The frozen tundra pooled with greenish black sludge that covered our boots as we walked between the buildings. I felt no ill effects from the massive release of spores that had no doubt occurred. I thought about what Chris had said earlier, about survivors becoming immune to it. Maybe because we were all technically infected, the harmful effects were negated. Not that it really mattered, nothing was going to stand between me and Adam.
“You coming?” Chris again broke me from my thoughts. He was already ten feet ahead of me, his boots already painted in slushy gore. “If you can’t do this, we can handle it.”
“I’m fine,” I lied. “Just caught up in my thoughts.”
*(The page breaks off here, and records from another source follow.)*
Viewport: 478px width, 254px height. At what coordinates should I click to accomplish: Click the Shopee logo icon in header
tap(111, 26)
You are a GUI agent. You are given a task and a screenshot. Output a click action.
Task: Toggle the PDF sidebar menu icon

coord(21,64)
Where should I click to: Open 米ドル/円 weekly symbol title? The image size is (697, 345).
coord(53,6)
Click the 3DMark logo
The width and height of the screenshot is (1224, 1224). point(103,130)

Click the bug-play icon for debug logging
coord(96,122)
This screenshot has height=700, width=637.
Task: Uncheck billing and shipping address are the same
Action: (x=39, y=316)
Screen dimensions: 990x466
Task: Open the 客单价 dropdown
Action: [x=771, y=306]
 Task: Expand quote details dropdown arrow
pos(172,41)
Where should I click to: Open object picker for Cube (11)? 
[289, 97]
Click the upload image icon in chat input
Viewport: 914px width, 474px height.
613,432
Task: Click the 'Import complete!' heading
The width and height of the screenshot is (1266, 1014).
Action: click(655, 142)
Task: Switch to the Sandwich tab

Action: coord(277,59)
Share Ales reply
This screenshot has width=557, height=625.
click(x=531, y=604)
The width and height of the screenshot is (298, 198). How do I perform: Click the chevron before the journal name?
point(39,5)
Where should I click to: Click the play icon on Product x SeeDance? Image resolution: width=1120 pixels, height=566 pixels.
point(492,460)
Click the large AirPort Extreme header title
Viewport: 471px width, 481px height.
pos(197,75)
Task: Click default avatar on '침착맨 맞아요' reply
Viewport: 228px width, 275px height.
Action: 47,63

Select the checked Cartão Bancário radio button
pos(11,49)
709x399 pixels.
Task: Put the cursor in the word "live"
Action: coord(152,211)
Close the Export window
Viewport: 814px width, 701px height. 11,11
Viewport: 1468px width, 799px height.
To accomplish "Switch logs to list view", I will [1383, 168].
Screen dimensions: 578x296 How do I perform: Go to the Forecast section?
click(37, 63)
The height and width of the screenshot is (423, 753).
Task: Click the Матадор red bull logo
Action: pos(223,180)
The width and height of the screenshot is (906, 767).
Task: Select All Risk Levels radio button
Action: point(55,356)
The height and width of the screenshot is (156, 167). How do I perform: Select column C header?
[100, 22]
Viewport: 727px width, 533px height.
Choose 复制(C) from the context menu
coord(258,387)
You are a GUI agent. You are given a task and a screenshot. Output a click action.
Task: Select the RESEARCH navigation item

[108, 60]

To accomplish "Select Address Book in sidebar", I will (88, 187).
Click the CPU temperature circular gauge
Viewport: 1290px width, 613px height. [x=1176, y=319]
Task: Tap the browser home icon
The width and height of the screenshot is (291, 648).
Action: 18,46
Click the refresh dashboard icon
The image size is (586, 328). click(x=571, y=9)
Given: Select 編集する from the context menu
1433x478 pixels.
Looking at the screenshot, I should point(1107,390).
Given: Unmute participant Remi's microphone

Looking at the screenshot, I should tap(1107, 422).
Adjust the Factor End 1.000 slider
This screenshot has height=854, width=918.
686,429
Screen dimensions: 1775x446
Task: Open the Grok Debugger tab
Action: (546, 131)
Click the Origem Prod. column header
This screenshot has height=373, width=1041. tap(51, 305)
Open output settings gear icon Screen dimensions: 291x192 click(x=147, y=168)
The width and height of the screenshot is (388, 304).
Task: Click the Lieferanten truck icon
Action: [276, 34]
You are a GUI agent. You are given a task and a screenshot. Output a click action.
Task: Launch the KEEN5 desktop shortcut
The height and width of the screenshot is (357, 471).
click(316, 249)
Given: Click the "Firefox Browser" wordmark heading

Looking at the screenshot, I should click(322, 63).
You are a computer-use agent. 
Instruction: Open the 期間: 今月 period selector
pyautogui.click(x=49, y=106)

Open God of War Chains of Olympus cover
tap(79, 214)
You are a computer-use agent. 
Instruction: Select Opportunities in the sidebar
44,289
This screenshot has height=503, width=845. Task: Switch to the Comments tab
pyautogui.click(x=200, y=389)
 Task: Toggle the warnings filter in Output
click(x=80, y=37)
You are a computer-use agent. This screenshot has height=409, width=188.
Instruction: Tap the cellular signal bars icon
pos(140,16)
I stepped over the remains of yet another corpse. It lay face down, but I could still tell the body of a little boy when I see it. The decomposition was minimal, and if it wasn’t for the black veins stretching across its ar
ms and legs like an interstate road map, it would appear like just another blonde headed ten year old kid. A ten year old kid with a gaping hole leaking more of that damned greenish shit from its skull.
“Try not to look at them,” Chris said, looking back at me. “It helps.”
“It doesn’t matter. They are just things we have to destroy,” I replied.
“I see.” He stared at me for a moment before turning away.
I looked along the length of the barn. The barrage of bullets had riddled the wall with holes. The door that I had plowed through hung from a single hinge. It looked like the slightest wind would remove it completely from its frame.
“Hey, did anyone happen to check…”
A gunshot from Matt and Mark’s direction cut me off mid sentence. We listened to see if the single shot was the end of it, or if there were bigger problems to deal with.
“Guys!” Matt called out. “A little help!” A cascade of gunfire erupted from their direction.
We ran back the way we came, as careful as we could as not to slip in the zombie goo. A quick right around the corner brought my two friends into view. They were in retreat, walking backwards and firing. We couldn’t see how many there were, but the noises coming from behind the barn left no doubt that there were still a good number left.
We were more than halfway there when the first of the undead appeared. Most of the flesh had been removed from its neck, leaving its head nearly falling from its shoulders. Matt sent a bullet through its chest, but the creature didn’t give it a second thought. Matt’s next bullet caught the zombie through its eye. Its head flopped backwards, exposing cracked vertebrae as it was sent tumbling down a small embankment.